Our PTGN group had a higher proportion of patients using cyclosporine, and some previous studies have reported that cyclosporine causes diverse renal injuries associated with transplant nephropathy . However, our Cox multivariate analysis indicated that immunosuppressants had no significant or independent effect. This could be due to the relatively small size of our study groups or because a longer period of observation is necessary to detect differences in patients treated with tacrolimus and MMF agents. In addition, data of primary native kidney diseases, which could affect outcome, is usually not obtained. The other limitation of our study is that about half of our PTGN patients did not have primary kidney biopsy reports, and the primary GN was diagnosed clinically by the presence of proteinuria and hematuria.
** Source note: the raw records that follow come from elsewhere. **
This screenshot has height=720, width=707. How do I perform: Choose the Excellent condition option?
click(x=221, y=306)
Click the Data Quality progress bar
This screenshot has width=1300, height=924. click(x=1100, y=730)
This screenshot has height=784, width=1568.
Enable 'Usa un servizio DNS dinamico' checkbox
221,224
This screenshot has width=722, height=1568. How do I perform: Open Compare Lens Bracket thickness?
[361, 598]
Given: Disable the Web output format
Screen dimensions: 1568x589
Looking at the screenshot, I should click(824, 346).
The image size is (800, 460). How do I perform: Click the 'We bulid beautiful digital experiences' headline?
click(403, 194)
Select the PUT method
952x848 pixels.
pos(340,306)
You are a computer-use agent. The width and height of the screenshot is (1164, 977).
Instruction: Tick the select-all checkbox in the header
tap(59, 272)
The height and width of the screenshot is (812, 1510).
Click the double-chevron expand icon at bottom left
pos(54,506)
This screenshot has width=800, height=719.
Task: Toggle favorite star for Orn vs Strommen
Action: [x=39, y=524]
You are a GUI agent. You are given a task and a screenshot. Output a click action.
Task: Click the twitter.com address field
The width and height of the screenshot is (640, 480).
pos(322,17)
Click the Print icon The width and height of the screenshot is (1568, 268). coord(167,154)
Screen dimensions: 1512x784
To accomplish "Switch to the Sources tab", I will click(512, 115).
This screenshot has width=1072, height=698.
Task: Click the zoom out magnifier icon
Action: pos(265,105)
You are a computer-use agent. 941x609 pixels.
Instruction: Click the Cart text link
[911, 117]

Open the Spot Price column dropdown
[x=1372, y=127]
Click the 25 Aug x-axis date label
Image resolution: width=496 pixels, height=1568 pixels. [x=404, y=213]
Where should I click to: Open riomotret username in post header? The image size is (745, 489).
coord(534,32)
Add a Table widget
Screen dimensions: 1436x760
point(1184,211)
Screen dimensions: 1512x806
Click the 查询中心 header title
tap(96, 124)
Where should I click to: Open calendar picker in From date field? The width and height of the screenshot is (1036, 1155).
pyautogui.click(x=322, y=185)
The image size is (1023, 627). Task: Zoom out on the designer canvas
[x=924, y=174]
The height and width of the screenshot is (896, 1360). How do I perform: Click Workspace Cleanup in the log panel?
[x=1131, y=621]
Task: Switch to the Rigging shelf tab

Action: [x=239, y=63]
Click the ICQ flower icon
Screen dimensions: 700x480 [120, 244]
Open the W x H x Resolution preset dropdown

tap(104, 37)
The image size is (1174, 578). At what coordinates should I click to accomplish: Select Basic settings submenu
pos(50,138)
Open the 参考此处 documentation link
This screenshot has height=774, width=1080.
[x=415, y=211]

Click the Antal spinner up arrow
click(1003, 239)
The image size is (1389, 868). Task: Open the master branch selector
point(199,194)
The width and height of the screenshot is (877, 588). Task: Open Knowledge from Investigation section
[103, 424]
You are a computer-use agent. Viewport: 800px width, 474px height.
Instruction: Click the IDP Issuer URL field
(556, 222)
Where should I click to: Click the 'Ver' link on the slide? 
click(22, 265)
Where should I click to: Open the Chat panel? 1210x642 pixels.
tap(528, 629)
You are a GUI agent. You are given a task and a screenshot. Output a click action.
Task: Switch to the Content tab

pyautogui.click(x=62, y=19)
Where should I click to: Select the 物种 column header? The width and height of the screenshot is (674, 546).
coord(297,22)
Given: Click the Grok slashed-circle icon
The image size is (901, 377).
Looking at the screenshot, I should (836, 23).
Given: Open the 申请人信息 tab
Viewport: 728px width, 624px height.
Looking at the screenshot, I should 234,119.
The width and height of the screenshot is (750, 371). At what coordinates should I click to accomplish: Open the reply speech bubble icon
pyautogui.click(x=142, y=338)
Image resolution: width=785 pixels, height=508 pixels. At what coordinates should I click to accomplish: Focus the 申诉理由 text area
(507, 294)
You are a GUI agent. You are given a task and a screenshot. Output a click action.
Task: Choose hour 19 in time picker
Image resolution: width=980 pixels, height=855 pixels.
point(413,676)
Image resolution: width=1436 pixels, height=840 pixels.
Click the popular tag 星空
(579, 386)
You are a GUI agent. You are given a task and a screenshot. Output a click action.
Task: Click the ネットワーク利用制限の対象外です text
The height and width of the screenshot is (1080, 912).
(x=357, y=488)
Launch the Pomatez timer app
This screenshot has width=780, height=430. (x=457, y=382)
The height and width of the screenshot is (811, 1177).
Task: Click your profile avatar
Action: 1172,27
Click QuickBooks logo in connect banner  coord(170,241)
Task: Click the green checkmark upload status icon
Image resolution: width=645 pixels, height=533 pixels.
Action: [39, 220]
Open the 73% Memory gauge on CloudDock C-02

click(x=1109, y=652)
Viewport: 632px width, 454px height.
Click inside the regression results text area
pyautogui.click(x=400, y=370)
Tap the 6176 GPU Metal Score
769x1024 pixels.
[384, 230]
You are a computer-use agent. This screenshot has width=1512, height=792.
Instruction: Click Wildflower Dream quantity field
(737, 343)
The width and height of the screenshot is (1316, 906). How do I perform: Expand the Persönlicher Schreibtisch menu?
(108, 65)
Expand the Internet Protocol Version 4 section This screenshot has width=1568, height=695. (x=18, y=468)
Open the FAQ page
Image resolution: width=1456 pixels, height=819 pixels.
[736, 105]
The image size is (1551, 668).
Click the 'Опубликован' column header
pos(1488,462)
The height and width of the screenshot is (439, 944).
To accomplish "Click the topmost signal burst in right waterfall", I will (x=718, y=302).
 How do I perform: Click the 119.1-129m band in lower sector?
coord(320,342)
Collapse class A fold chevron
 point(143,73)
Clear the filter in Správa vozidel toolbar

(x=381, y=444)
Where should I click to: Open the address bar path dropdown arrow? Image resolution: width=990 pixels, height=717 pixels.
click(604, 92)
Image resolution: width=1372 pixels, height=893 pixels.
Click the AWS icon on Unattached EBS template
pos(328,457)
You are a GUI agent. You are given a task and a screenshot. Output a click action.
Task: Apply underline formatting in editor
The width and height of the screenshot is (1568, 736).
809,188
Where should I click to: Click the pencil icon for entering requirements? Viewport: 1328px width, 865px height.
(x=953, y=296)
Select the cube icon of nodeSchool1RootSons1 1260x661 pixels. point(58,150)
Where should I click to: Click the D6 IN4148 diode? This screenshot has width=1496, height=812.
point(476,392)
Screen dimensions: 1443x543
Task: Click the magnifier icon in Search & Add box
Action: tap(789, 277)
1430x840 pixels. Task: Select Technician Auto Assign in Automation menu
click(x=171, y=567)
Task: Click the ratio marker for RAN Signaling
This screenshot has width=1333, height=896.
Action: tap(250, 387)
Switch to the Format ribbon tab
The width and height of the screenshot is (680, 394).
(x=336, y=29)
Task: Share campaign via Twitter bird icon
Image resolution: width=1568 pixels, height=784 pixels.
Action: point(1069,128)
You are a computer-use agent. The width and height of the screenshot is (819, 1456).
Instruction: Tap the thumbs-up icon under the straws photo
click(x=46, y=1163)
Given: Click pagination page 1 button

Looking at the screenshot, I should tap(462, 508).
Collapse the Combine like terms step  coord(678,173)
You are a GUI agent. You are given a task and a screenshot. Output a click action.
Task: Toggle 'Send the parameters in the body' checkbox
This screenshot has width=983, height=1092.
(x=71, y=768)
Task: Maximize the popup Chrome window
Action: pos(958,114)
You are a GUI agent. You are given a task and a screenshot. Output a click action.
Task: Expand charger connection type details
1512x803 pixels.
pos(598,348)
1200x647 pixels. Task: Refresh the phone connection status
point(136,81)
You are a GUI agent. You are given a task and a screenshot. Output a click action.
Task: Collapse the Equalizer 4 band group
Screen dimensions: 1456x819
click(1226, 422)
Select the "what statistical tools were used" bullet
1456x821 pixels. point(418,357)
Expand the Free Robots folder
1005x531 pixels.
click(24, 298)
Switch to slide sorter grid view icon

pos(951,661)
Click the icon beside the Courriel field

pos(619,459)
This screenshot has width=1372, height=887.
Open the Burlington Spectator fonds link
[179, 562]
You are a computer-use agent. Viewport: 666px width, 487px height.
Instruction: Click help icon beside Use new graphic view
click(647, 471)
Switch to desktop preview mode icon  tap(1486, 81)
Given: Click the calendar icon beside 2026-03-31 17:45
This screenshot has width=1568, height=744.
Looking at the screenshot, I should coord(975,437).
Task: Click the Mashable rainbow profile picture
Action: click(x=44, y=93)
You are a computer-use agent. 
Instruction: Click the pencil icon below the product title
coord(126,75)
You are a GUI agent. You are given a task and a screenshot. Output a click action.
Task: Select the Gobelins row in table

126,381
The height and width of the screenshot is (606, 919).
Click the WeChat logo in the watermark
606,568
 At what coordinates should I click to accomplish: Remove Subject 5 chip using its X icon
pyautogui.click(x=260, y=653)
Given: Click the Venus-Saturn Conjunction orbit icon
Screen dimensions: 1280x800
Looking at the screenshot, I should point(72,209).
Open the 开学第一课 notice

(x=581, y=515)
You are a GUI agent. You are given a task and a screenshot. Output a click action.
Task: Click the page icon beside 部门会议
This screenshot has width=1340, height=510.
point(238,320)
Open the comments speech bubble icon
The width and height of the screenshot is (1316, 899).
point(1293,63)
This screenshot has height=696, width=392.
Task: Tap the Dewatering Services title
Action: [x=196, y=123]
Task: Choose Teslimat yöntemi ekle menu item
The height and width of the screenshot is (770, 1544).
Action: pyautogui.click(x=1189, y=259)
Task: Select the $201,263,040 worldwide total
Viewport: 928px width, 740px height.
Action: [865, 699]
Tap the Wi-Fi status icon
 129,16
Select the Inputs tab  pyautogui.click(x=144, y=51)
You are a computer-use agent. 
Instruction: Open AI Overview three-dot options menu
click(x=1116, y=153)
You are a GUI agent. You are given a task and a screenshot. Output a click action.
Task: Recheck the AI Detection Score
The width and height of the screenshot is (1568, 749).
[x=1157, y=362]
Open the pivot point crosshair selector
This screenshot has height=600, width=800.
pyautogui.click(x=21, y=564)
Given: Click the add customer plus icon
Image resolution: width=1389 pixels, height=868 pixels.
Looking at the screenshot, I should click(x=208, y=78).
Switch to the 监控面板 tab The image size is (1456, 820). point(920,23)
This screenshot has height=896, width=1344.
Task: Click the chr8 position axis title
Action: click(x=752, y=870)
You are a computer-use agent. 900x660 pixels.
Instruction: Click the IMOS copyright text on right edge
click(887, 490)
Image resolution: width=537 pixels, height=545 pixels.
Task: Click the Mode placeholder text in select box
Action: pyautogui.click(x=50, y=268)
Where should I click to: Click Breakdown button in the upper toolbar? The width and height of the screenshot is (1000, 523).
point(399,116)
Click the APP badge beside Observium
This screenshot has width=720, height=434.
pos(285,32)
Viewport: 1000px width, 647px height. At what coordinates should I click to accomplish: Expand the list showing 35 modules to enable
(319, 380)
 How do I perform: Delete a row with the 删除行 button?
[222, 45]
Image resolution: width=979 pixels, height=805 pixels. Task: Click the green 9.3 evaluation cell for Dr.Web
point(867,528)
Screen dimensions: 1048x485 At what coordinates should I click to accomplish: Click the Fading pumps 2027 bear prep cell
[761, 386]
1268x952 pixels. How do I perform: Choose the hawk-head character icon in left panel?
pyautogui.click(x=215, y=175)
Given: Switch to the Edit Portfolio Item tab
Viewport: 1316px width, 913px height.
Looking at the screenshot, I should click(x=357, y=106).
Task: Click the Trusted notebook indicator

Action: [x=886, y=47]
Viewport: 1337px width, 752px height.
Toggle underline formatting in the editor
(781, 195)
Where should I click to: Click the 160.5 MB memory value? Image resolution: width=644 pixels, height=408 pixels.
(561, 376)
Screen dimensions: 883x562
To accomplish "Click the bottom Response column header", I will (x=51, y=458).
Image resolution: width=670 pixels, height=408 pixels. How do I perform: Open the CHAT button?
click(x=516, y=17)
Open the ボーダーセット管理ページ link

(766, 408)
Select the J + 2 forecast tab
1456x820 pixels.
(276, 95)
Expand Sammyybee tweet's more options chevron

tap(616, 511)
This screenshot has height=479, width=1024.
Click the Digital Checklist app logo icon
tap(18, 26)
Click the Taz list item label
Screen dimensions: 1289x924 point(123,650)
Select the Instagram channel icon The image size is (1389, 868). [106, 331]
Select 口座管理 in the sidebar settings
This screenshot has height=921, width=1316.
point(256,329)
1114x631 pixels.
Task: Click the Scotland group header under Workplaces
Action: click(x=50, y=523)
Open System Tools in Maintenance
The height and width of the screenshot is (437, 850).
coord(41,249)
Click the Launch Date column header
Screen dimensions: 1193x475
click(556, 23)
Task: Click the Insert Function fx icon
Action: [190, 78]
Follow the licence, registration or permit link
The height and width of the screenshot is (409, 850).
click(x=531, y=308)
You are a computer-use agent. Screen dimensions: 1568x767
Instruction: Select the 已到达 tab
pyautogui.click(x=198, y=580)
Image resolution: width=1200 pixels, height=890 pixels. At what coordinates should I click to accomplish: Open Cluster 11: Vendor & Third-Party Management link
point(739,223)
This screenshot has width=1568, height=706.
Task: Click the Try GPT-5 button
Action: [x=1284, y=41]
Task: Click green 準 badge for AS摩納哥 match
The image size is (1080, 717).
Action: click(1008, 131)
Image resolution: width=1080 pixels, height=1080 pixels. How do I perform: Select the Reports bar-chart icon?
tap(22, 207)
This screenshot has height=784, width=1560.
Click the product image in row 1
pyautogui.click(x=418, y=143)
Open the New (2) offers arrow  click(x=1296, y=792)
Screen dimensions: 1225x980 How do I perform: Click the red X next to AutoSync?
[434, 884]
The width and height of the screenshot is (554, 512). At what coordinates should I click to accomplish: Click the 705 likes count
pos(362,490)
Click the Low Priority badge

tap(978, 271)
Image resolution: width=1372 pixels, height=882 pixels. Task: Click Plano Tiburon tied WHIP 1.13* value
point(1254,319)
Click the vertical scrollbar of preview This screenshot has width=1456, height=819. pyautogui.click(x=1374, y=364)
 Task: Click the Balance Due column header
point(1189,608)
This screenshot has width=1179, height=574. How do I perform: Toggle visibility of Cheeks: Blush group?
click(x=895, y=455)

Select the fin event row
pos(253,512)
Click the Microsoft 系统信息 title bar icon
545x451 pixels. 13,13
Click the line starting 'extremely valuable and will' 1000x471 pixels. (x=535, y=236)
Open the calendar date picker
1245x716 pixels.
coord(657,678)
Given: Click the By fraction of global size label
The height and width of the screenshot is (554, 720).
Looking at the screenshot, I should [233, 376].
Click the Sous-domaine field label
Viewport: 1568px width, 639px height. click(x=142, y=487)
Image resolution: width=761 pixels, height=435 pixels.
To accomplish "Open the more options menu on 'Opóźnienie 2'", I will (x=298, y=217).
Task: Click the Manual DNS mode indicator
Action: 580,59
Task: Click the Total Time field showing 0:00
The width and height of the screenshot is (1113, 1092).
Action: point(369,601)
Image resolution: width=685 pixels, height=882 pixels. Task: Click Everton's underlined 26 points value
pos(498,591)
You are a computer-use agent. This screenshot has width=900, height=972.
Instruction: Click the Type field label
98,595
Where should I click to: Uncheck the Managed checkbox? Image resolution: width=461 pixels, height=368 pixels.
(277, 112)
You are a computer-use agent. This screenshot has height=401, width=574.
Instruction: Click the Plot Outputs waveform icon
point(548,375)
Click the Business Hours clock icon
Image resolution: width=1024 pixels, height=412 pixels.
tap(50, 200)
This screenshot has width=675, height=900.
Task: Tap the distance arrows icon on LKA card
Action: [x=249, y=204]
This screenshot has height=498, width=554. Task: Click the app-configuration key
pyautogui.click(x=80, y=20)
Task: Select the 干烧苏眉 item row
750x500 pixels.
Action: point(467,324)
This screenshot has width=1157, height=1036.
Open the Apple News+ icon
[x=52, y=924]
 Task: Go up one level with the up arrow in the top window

Our results indicate that PTGN plays an important role in the long-term outcome of Chinese patients undergoing renal transplantation. Also, posttransplantation IgAN is the leading cause of long-term graft loss. Chronic HBV presence is a significant risk factor associated with the development of posttransplantation IgA in our cohort. It is unknown whether modern immunosuppressant regimens can help prevent PTGN.